Lofton's answer to these administrative charges did not appear to dispute responsibility for most of them, but did argue mitigating circumstances as affecting penalty. Appellant was a veteran; had 15 years of Post Office service; and had been injured and off work for a time just before these delinquencies occurred.


At the administrative level, Lofton's case was handled largely by a representative of the National Alliance of Postal and Federal Employees. On appellant's behalf this representative waived an administrative hearing provided for by statute and asked for an investigation in place thereof. The investigation was conducted and the recommendation for discharge was reiterated and Lofton was discharged. Ultimately the Postmaster General signed a letter affirming the discharge but citing the mitigating circumstances and declaring appellant would be eligible for rehire.

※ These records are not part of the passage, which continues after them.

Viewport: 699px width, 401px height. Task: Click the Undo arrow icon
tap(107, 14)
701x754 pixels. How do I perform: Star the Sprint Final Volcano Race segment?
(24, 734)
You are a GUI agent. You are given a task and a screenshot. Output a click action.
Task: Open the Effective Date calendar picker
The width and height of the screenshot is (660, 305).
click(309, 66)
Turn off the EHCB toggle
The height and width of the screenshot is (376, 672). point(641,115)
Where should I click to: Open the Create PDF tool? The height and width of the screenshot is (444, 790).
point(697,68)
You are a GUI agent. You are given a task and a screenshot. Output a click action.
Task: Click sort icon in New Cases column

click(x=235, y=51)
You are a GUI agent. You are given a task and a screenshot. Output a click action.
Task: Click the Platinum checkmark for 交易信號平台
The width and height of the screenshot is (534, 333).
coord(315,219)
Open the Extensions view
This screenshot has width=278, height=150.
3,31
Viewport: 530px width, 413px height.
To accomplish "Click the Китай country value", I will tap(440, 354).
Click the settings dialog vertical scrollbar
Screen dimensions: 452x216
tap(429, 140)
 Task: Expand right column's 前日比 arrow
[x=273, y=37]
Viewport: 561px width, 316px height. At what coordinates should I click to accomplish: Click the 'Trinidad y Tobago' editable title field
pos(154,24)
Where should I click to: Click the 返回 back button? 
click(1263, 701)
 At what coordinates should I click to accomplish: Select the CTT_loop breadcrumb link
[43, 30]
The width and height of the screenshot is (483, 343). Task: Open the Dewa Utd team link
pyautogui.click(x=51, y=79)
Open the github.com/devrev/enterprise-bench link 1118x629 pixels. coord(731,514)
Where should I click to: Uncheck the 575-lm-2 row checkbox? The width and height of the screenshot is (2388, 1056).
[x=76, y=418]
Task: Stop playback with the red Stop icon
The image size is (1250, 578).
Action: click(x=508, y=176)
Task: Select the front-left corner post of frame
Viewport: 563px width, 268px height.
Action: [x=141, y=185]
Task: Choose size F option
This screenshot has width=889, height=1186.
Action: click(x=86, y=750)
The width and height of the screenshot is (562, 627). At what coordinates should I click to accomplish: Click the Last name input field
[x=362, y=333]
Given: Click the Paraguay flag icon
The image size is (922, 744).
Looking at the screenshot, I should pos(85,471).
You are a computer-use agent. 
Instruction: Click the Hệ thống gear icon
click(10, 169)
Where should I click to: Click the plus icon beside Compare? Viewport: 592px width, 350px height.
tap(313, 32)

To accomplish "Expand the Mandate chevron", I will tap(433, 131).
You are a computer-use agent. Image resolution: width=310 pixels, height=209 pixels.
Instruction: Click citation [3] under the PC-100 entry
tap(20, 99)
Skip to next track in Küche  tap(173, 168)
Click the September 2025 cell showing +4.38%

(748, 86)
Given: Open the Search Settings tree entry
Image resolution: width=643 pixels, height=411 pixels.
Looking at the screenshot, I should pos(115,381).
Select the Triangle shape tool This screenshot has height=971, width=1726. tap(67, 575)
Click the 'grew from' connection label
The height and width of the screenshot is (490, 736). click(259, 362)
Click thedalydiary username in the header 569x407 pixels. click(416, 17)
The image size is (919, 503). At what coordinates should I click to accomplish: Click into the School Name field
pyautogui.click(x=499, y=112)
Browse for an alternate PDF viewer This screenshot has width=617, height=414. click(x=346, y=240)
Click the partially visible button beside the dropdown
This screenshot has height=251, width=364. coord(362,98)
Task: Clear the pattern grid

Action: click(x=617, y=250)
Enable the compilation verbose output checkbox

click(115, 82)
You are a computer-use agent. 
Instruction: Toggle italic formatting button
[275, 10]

Subsequently appellant filed a complaint in the United States District Court seeking an order for reinstatement. His principal grounds were that he had been denied a hearing, contrary to the federal statute involved; that he had been denied the right to call witnesses, and that he had been denied the right to be kept apprised of all important developments in the course of the administrative proceedings.


The case was heard before a United States District Judge in the United States District Court for the Western District of Tennessee. The District Judge granted summary judgment on all issues except two. They were whether or not the plaintiff had requested and been denied a hearing, and whether or not the plaintiff had been kept advised of decisions at each level of the administrative process, as required by statute. The District Judge took testimony on both of these issues and found the facts against appellant.


It should be noted that our review (and that of the District Judge) does not go to the merits of the discharge as a penalty. Our review of this record, including the administrative record which accompanies it, convinces us that the District Judge's grant of partial summary judgment was correct, and that his findings of fact pertaining to the hearing and witness issues detailed above are not clearly erroneous, and, hence, cannot be set aside on appeal.


The judgment of the District Court is affirmed.